我有一项任务,可以从7位数的电话号码中生成每个可能的单词,并使用PrintWriter将其保存为.txt文件。我的代码在下面,但我的输出(目前只是打印到控制台)是相同的3“字”2187次。
package ks2_Lab19;
import java.util.Scanner;
import java.io.PrintWriter;
import java.io.FileNotFoundException;
public class WordGenerator {
private static String[] two = {"a", "b", "c"};
private static String[] three = {"d", "e", "f"};
private static String[] four = {"g", "h", "i"};
private static String[] five = {"j", "k", "l"};
private static String[] six = {"m", "n", "o"};
private static String[] seven = {"p", "r", "s"};
private static String[] eight = {"t", "u", "v"};
private static String[] nine = {"w", "x", "y"};
private static char[] numArray;
private static String[] wordList = new String[2187];
public static void convert(char[] input){
for (int i = 0; i < 2184; i = i + 3){
for (int a = 0; a < 7; a++){
for (int b = 0; b < 3; b++){
if (input[a] == '1' || input[a] == '0') {
wordList[i+b] = wordList[i+b] + " ";
}//if 0 or 1
if (input[a] == '2'){
wordList[i+b] = wordList[i+b] + two[b];
}//if 2
if (input[a] == '3'){
wordList[i+b] = wordList[i+b] + three[b];
}//if 3
if (input[a] == '4'){
wordList[i+b] = wordList[i+b] + four[b];
}//if 4
if (input[a] == '5'){
wordList[i+b] = wordList[i+b] + five[b];
}//if 5
if (input[a] == '6'){
wordList[i+b] = wordList[i+b] + six[b];
}//if 6
if (input[a] == '7'){
wordList[i+b] = wordList[i+b] + seven[b];
}//if 7
if (input[a] == '8'){
wordList[i+b] = wordList[i+b] + eight[b];
}//if 8
if (input[a] == '9'){
wordList[i+b] = wordList[i+b] + nine[b];
}//if 9
}//possible output for loop
}//input array for loop
}//write to wordList for loop
}
public static void main(String[] args) {
//initialize output file name and PrintWriter object
String fileName = "output.txt";
PrintWriter outputStream = null;
String output = "";
//try and catch exception
try {
outputStream = new PrintWriter(fileName);
}
catch (FileNotFoundException e){
System.out.println("Error opening file " + fileName + ".");
System.exit(0);
}
//initialize scanner and wordList array
Scanner kb = new Scanner(System.in);
for (int i=0; i < 2187; i++){
wordList[i] = "";
}
//announce and accept input
System.out.println("Please input a 7 digit phone number without special characters.");
String num = kb.next();
numArray = num.toCharArray();
convert(numArray);
for (int p = 0; p < 2187; p++){
System.out.println(wordList[p]);
}
}
}
答案 0 :(得分:1)
我相信下面的代码正确地解决了问题并演示了尾递归的使用,这听起来像练习的目标。

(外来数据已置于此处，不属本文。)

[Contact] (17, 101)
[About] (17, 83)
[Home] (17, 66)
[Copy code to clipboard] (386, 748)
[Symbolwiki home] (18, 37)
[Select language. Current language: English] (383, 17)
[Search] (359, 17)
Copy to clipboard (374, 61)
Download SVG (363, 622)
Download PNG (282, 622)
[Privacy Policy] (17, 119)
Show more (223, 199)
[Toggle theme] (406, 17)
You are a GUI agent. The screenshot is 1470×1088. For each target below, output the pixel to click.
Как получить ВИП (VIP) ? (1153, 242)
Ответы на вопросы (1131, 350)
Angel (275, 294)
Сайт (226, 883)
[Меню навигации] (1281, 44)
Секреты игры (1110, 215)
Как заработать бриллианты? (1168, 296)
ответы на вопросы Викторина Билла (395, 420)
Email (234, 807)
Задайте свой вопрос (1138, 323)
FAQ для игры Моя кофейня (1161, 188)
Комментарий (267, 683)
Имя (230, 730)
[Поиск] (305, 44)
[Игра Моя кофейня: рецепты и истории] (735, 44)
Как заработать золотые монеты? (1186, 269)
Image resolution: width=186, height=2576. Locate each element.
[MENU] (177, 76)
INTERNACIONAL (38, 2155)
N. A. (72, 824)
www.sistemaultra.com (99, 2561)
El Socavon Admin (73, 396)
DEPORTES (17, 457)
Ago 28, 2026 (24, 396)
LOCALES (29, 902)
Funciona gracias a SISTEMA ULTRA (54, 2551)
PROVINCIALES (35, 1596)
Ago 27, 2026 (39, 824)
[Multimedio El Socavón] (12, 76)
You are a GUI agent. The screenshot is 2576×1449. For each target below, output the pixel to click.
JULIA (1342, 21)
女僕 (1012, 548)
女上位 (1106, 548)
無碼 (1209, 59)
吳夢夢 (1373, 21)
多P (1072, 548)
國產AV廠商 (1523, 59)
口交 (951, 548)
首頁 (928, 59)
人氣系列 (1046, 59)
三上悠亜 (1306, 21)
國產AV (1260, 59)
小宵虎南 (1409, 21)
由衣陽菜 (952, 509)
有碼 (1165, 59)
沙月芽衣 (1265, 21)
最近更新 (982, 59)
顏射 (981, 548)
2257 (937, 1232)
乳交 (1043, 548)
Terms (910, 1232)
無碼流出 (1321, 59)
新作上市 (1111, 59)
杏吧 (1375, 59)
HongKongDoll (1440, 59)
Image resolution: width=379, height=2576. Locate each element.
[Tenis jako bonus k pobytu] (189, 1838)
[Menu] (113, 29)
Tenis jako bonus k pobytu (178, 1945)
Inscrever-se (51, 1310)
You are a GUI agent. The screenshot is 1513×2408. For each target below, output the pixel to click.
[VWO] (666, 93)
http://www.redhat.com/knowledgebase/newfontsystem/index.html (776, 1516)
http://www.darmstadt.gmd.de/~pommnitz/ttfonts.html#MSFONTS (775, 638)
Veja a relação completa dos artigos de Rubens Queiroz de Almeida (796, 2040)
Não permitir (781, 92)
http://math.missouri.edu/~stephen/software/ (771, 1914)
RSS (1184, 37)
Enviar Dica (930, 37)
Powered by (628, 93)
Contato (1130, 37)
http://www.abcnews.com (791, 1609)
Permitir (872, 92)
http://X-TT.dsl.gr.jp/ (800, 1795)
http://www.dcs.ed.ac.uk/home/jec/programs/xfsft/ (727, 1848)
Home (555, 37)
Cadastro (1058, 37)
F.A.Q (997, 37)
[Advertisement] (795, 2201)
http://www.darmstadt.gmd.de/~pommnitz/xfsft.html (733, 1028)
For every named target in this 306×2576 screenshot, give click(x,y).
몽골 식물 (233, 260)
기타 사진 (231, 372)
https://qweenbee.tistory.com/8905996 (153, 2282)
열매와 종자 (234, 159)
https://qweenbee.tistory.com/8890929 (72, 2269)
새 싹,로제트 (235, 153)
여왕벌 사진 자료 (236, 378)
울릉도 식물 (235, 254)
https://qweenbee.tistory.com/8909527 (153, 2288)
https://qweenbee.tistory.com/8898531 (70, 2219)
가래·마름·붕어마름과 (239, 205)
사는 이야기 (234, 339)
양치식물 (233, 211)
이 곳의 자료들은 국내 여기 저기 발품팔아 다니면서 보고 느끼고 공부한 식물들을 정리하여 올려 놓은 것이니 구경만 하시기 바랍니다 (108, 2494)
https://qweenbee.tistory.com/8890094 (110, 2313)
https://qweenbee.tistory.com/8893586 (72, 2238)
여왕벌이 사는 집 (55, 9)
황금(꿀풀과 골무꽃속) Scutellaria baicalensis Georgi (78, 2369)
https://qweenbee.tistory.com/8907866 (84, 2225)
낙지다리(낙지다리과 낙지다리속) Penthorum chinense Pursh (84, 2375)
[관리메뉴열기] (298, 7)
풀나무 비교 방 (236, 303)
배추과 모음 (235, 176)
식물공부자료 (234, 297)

另请注意,我正在使用Collection库中的各种项目,而不是仅使用原始数组和大型if / then / else块。
import java.util.ArrayList;
import java.util.HashMap;
import java.util.List;
import java.util.Map;
public class WordGenerator {
private static Map<Character, char[]> digitMap;
static {
digitMap = new HashMap<Character, char[]>();
digitMap.put(Character.valueOf('0'), new char[] { ' ' });
digitMap.put(Character.valueOf('1'), new char[] { ' ' });
digitMap.put(Character.valueOf('2'), new char[] { 'a', 'b', 'c' });
digitMap.put(Character.valueOf('3'), new char[] { 'd', 'e', 'f' });
digitMap.put(Character.valueOf('4'), new char[] { 'g', 'h', 'i' });
digitMap.put(Character.valueOf('5'), new char[] { 'j', 'k', 'l' });
digitMap.put(Character.valueOf('6'), new char[] { 'm', 'n', 'o' });
digitMap.put(Character.valueOf('7'), new char[] { 'p', 'r', 's' });
digitMap.put(Character.valueOf('8'), new char[] { 't', 'u', 'v' });
digitMap.put(Character.valueOf('9'), new char[] { 'w', 'x', 'y' });
}
public static void convert(String input, String resultSoFar, List<String> allResults) {
if (input.length() == 0) {
// We have hit the end of the input phone number and thus the end of
// recursion
allResults.add(resultSoFar);
} else {
// Strip the next character off the front of the phone number
Character nextDigit = Character.valueOf(input.charAt(0));
// Look up the list of mappings from that digit to all letters
char[] mappingArray = digitMap.get(nextDigit);
// More robust error handling would throw an exception or do
// something else when an unknown character was encountered in the
// phone number.
if (mappingArray != null) {
// We have processed the first digit in the rest of the number,
// so recurse with the rest of the number
String inputTail = input.substring(1);
// By iterating through the array the mapping lists do not all
// have to be the same size.
for (char nextLetter : mappingArray) {
// Put the next mapped letter on the end of the result being
// built and recurse
convert(inputTail, resultSoFar + nextLetter, allResults);
}
}
}
}
public static void main(String[] args) {
// Simplified version that does not ask for input
String num = "8675309";
List<String> results = new ArrayList<String>();
// Starting condition is that the entire input needs to be processed,
// the result so far is empty, and we have nothing in the list of final
// answers
convert(num, "", results);
for (String nextResult : results) {
System.out.println(nextResult);
}
System.out.println("End of results list. Total words generated: " + results.size());
}
}